=== Data lines ===

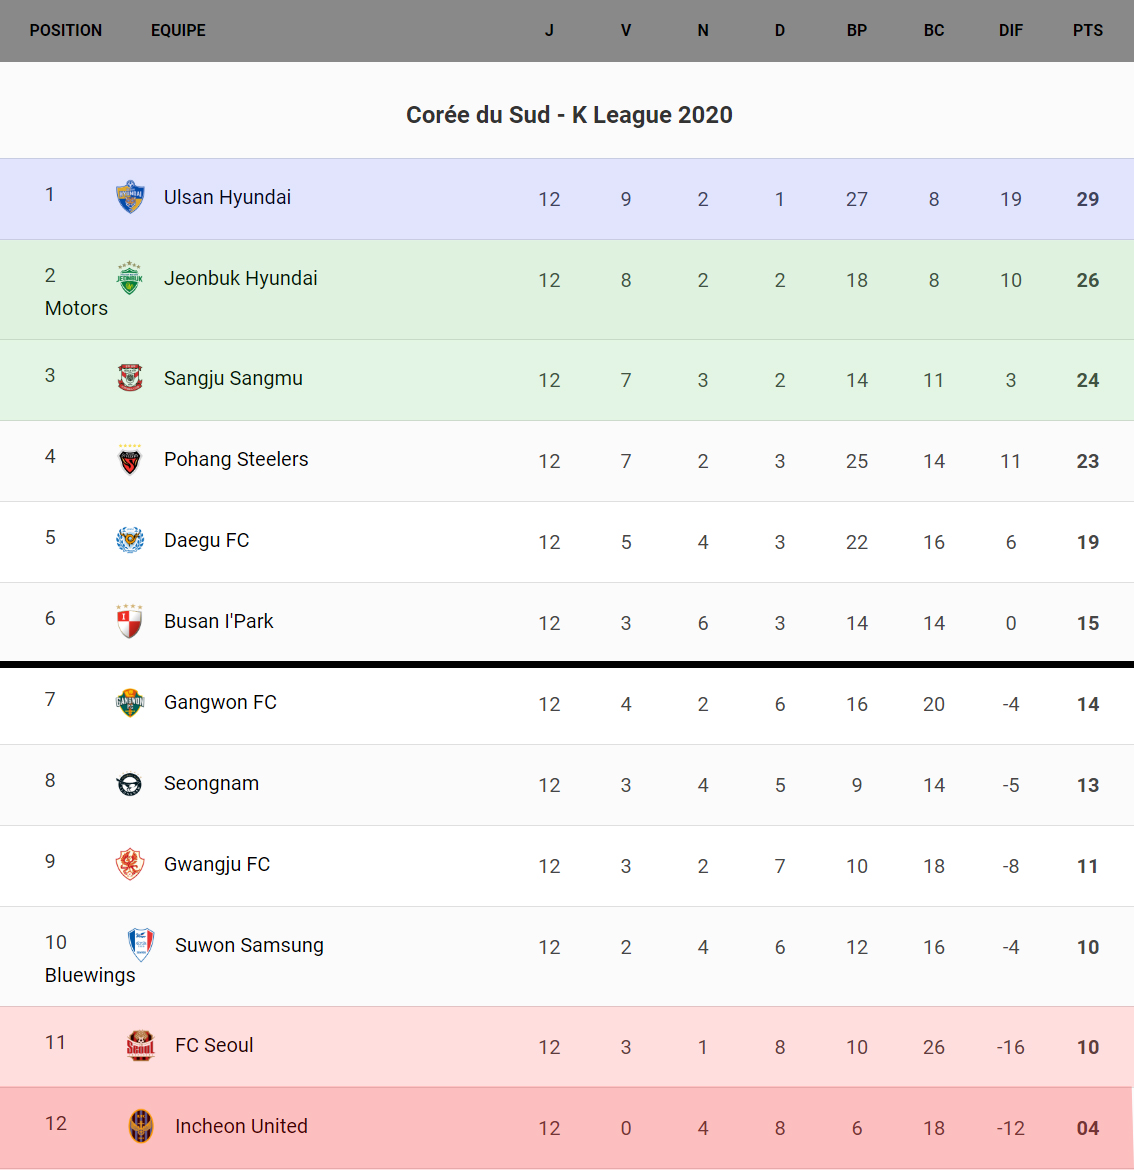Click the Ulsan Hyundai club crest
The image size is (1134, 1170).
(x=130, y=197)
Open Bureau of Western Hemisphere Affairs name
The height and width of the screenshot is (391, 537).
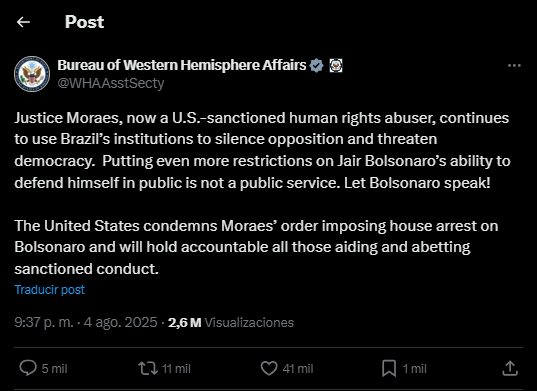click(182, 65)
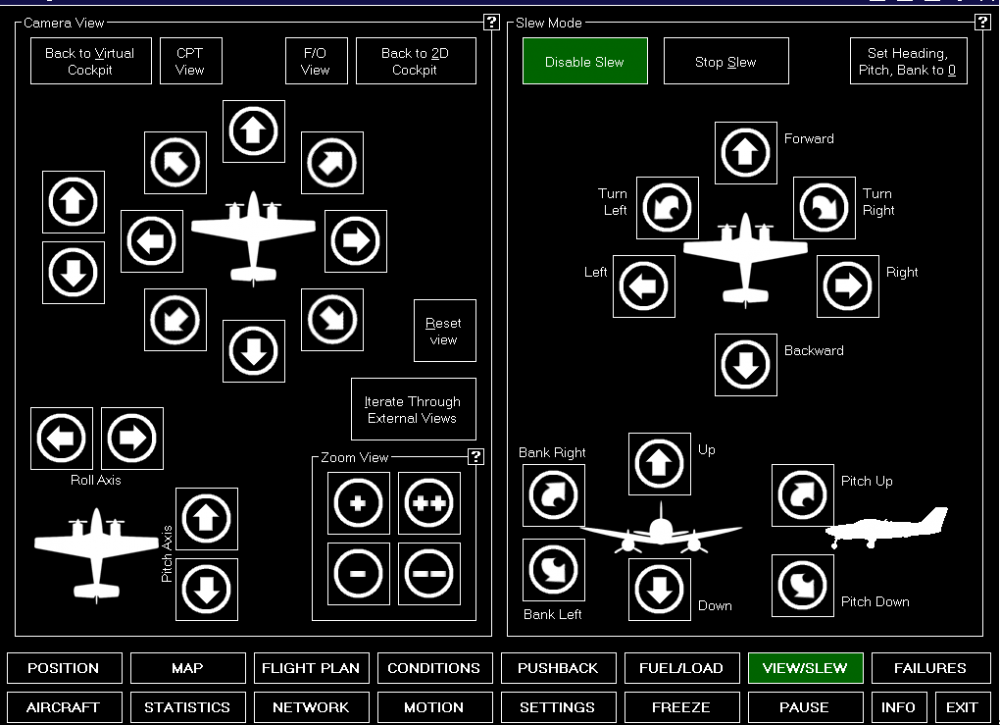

===

Exercise details:
Output every line of the records above as a Markdown table with the columns "Row" and "Text". Number each line in Row, skip blank lines, and leave out the pictures.

Solution to this exercise:
| Row | Text |
|---|---|
| 1 | Click the Ulsan Hyundai club crest |
| 2 | The image size is (1134, 1170). |
| 3 | (x=130, y=197) |
| 4 | Open Bureau of Western Hemisphere Affairs name |
| 5 | The height and width of the screenshot is (391, 537). |
| 6 | click(182, 65) |